*** DATA Section Begins ***
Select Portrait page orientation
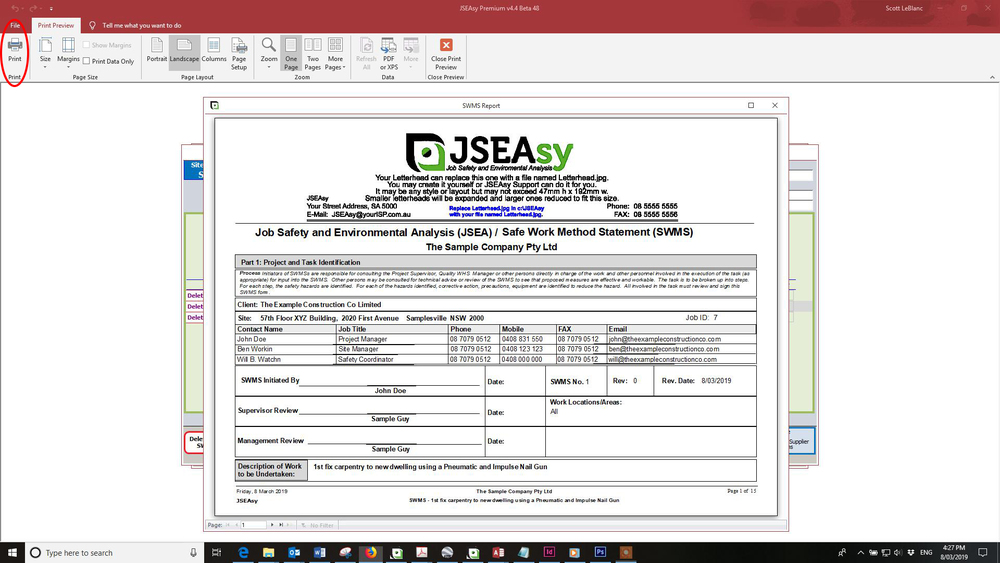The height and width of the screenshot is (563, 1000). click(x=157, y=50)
*** DATA Section Ends ***
*** DATA Section Begins ***
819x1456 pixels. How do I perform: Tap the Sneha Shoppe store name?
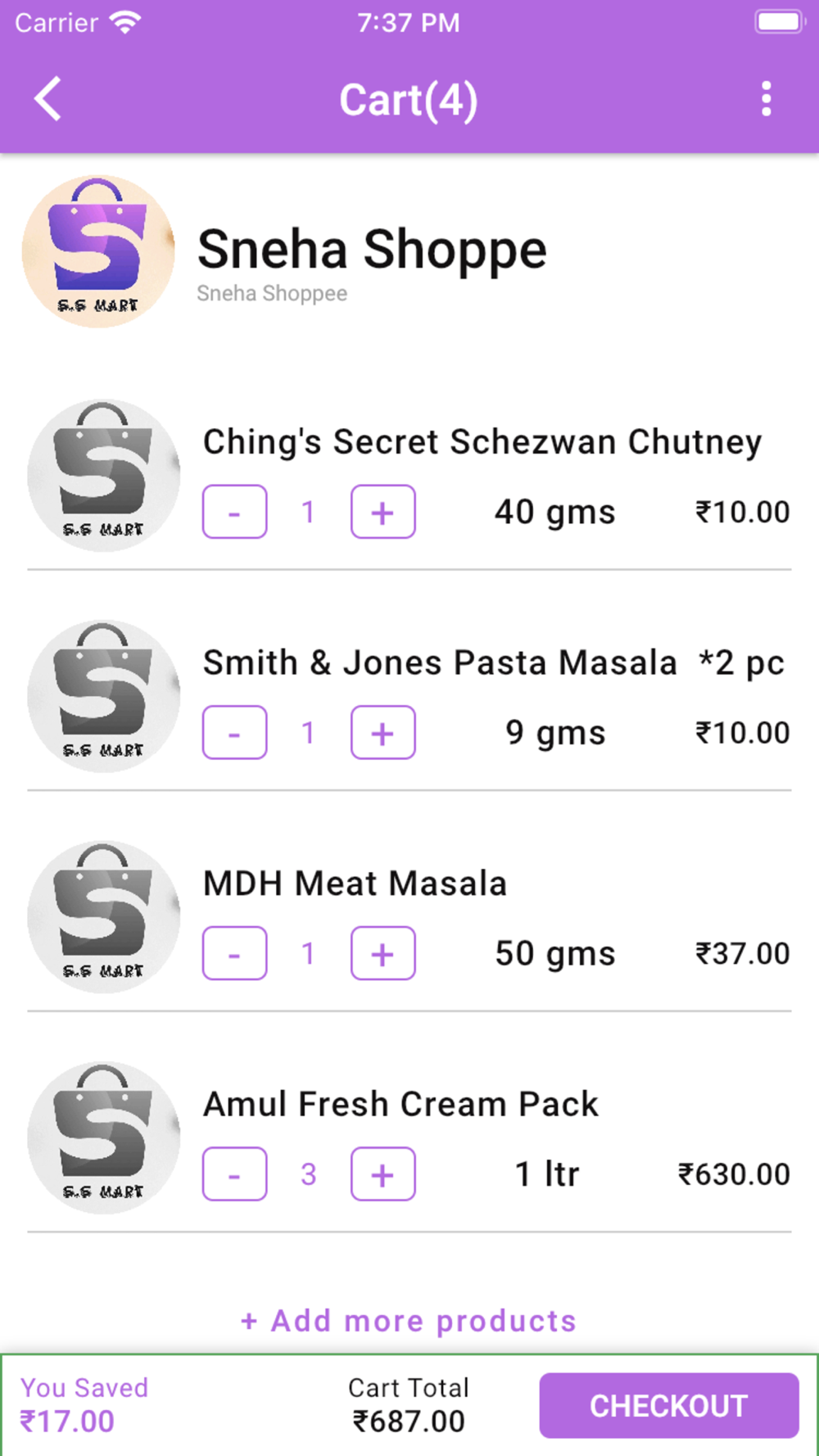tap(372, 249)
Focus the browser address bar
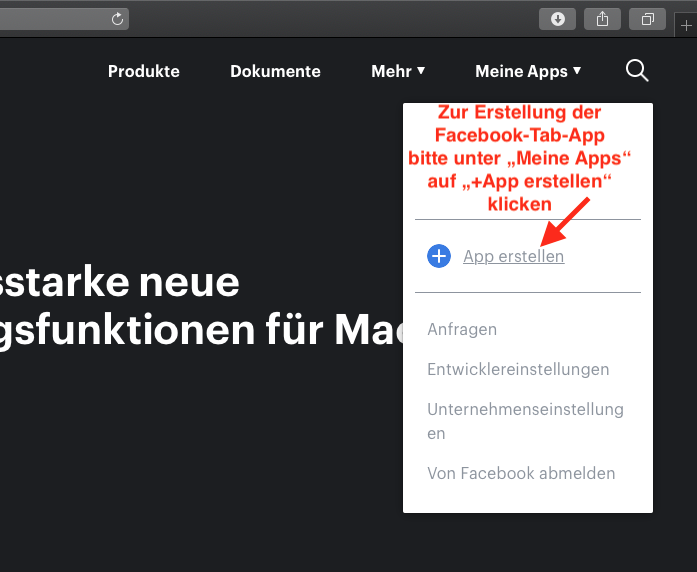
*** DATA Section Ends ***
REQUIREMENT:
Output only the lines above from the one containing "819x1456 pixels. How" to the one containing "Focus the browser address bar", both included, exactly as written and with no pictures.

ANSWER SECTION:
819x1456 pixels. How do I perform: Tap the Sneha Shoppe store name?
tap(372, 249)
Focus the browser address bar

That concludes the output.